– А ваши писатели и журналисты – это новые призывники вашего ордена? – предположил Ютов. Слова полковника произвели на него большее впечатление, чем могло показаться на первый взгляд. Он вспомнил, как смурнели его высокопоставленные российские партнеры, когда он старался навести у них справки про этих новых каменщиков. Орден… Ютов представил себе, как ему придется выковыривать вот таких упрямых опанциренных Андреичей, одного за другим, как жуков из-под толстой российской дубовой коры – если все-таки война.
– Любой предмет – оружие в руках профессионала. К тому же писатель несет в организме важный фермент, превращающий его в естественного союзника.
– Какой?
Миронов не ответил. Ему пришло в голову, что Ютов не торопится. Странно это. Интересно было бы знать, сколько бойцов он собрал здесь. Может быть, прав Вася Кошкин? Может быть, и надо было крутить ему руки сразу, если уже ввязались… Может быть… Но в Шибергане, в Панджшере, в Герате не существовало «может быть». Скажи мне, генерал Ютов, в чем твоя суперидея? Помимо власти. Потому что тот, кто был с тобой в Шибергане и в Герате, не поверит словам, которые ты скажешь о свободе своего народа…
– Журналисты, писатели – не наша кость, Руслан. Но твои чеченские герои – тоже не наша. Только и не твоя. И уже никогда твоей не будут. В том твоя драма как одного из героев нашего времени.
– Отчего же? Такие же звери, как и ваши.
– Согласен полностью. Но в них есть антиген, фермент разрушения нашей системы. Когда в 127-ю особую бригаду, в спортроту новые космополиты набирали ваших бойцов, через несколько месяцев они уничтожили основу армии – избили младших офицеров и сержантов. Разве с ними вы перейдете ваш исторический Гиндукуш?
На этот раз не ответил Большой Ингуш.

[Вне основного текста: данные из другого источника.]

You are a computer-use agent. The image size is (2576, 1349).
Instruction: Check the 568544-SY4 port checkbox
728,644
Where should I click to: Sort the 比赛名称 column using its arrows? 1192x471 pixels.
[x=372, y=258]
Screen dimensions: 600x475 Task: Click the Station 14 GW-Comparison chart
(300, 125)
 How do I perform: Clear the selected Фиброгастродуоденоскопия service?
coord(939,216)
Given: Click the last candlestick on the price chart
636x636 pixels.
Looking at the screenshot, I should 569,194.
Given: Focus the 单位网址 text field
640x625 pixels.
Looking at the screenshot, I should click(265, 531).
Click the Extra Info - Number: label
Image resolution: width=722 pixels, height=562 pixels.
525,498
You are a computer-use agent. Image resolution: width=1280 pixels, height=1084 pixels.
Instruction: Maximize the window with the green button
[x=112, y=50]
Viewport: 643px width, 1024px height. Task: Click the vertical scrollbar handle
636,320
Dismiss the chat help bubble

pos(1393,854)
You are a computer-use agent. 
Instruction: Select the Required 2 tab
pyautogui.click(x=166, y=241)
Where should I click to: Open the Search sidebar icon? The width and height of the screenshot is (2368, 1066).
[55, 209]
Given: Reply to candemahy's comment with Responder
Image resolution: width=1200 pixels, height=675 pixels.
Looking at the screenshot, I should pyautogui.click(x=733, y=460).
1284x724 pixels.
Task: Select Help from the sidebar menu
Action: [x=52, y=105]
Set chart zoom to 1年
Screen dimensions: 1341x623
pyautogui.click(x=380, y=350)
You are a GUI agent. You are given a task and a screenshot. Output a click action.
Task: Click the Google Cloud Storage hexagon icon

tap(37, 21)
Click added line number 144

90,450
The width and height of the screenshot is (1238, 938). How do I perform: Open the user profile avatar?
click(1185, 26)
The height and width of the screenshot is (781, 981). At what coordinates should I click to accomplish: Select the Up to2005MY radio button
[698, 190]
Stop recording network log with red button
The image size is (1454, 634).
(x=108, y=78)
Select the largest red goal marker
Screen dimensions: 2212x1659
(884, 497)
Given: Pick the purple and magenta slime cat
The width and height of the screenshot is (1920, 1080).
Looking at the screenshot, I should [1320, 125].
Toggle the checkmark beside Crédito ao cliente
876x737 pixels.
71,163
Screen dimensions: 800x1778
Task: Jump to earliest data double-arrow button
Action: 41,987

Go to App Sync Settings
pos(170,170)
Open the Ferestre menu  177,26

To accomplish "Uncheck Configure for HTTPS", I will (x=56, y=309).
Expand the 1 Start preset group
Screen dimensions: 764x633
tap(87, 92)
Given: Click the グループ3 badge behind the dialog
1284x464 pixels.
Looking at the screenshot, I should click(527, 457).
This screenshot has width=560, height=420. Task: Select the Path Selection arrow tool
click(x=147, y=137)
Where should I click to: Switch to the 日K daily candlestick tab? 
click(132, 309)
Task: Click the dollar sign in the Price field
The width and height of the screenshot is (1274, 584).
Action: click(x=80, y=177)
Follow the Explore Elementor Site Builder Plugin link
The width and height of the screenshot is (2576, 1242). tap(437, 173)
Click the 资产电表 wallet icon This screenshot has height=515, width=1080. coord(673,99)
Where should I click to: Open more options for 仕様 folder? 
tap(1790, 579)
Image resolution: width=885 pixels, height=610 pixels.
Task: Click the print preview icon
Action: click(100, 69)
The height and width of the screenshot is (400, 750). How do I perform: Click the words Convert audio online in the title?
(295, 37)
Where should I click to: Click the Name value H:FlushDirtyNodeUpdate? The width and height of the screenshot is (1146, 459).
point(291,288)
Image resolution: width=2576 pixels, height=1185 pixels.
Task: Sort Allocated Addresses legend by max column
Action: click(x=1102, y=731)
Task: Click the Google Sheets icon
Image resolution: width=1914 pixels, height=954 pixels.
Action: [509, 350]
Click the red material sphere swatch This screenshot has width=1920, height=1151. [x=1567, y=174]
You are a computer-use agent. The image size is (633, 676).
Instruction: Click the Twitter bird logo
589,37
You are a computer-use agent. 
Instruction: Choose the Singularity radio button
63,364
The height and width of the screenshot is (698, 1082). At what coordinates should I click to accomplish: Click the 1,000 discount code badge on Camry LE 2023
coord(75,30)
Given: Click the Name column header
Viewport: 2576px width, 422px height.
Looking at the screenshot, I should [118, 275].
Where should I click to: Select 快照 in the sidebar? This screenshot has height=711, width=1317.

Миронов прав. От нынешней России проще освободиться, стряхнуть ее руку со своего плеча, чем от клещевого хвата партнеров с гор и из пустыни. И снова Ютова если не охватило, то посетило странное чувство: здесь, за столом, над которым склонились повоевавшие свое мужчины, лепилось большими грубыми ладонями нечто не только важное, но особенно личное.
– Нельзя возвращаться в прошлое навсегда. Вы это понимаете, полковник Миронов. Нельзя возвращаться больше одного раза. Прошлое – ненадежный скакун.
– Я не знаток лошадей, генерал. Мое дело – виски и огнестрельное оружие. И то и другое тем вернее, чем старей. Придет время и ты, генерал, тоже произнесешь слово «когда-то». Но сегодня от тебя зависит, что уместится там, в слове из семи букв. Счастливое число, кстати…
Юрий Соколяк, издали проводив взглядом Большого Ингуша, когда тот направился в депутатский зал Домодедово, испытал глубокую досаду. Он не знал, чем завершилась стрелка с Мироновым, эту встречу «обеспечивал» не он. Он ждал иного сигнала, но вместо приказа об атаке прозвучал отбой. Неужели Рустам согласился отдать Миронову взрывников? Соколяку не очень-то верилось в такую сговорчивость нукера. Неужели верность пса хозяину одолела самовольную жажду ветра и подвига? Соколяк, скрепя сердце, свернул свою операцию. Но сердце ныло: беда, беда! Может быть, это ревнивая жажда убрать соперника выпью стонет в груди? Соколяк черным зрачком впился в колодец души своей и более не нашел там этого чувства. И это совсем скверный знак.
Дождавшись отлета Большого Ингуша, Соколяк распустил московскую «разведроту» – слово «бригада» он не любил, – поехал в Битцу в сауну, где сперва выбрал себе двух красавиц, с которыми напился, пропел в караоке и двинул в гостиницу. Поутру, очнувшись с женщиной, он с удивлением обнаружил, что сердце больше не томит мысль об ошибке. Напротив, юный день обещал душ, хаш, страсть без любви в преддверии доброй войны… К неудовольствию Ютова, его помощник вернулся из Москвы на сутки позже положенного.